Cap the payday lenders. And make the banks do their jobs.

Payday loans invoke almost as much argument as the merits or otherwise of Mrs Thatcher’s political legacy. Daytime television and some sections of our, mainly tabloid, press are full of adverts for loans with interest rates that often run into the thousands if not the tens of thousands percentage Annual Percentage Rate points.  And this at a time when the Bank of England Base lending rate is stuck at 0.5%.

We need to have them, we’re told, mainly by those who are selling them, because they make cash available to people who have no other means of accessing it. And they say it as if they’re carrying out some sort of social service. It’s not. It’s a money-making machine, and one that preys on the weak and vulnerable in our society at a time when our mainstream bankers have given up on doing anything that doesn’t have ‘bolstering up our balance sheet’ as the top priority.

The payday loans apologists tell us that they offer a facility for those who need short term access to cash, and that the APR rates that are quoted aren’t accurate because they only apply if the money is borrowed for a full year and their loans are all arranged over shorter timescales. That may be the case in the first instance, but much of the evidence suggests that many of these loans are being rolled- over at least once and sometimes more often. This has the effect of making them look more like a ‘regular’ loan, and the quoted APR rates will start to be not too far from the truth.

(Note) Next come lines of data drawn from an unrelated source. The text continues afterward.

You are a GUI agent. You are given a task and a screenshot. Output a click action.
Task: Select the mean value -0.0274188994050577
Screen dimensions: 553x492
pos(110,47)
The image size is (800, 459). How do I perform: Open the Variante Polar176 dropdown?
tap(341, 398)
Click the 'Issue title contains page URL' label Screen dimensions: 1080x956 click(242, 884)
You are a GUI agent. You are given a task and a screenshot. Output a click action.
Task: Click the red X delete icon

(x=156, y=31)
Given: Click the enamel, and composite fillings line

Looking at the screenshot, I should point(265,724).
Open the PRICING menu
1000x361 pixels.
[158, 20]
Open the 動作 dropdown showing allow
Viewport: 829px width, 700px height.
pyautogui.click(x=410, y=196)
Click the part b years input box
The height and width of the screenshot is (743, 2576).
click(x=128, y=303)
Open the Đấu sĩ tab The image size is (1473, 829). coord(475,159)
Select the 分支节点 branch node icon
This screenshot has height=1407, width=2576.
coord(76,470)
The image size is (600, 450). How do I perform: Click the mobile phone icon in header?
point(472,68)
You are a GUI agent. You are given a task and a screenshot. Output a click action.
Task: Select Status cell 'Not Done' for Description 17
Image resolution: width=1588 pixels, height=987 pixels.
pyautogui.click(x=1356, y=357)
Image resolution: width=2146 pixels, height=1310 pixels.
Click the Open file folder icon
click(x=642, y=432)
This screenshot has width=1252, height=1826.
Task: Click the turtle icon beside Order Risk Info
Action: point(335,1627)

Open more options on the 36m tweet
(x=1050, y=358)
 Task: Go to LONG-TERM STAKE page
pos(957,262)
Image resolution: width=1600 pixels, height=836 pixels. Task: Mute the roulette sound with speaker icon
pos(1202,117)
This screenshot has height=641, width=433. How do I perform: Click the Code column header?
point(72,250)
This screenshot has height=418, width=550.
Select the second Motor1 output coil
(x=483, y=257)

And if that is the case then these rates need to be capped. Legislation needs to be put in place to control the lending practices of our main payday lenders, and it needs to happen now.

Of course there are lots of people need access to money, and that access, where it is justified, should be made available by low cost loans offered by our Credit Union Network. Much more should be made of the network of Credit Unions that run the length and breadth of the country. They have, in the past, been hampered by restrictive growth, membership and advertising rules but they engender a level of trust these days that most mainstream bank can only dream of.

And the banks should be forced to lend. That is one of their main purposes and we are at least part-owners of many of them today so they should be put to work helping us.

Debt is not evil. Most of us will borrow at some time in our lives, and most of us will do it without any problems. It becomes unmanageable when circumstances changes and what was affordable one day becomes unaffordable the next. People need to understand that, and the way to do that, and to help us all use our money more effectively is through an education programme that starts in the schools. Only then will we really develop a relationship with our money, and be able to take control of it rather than letting it control us.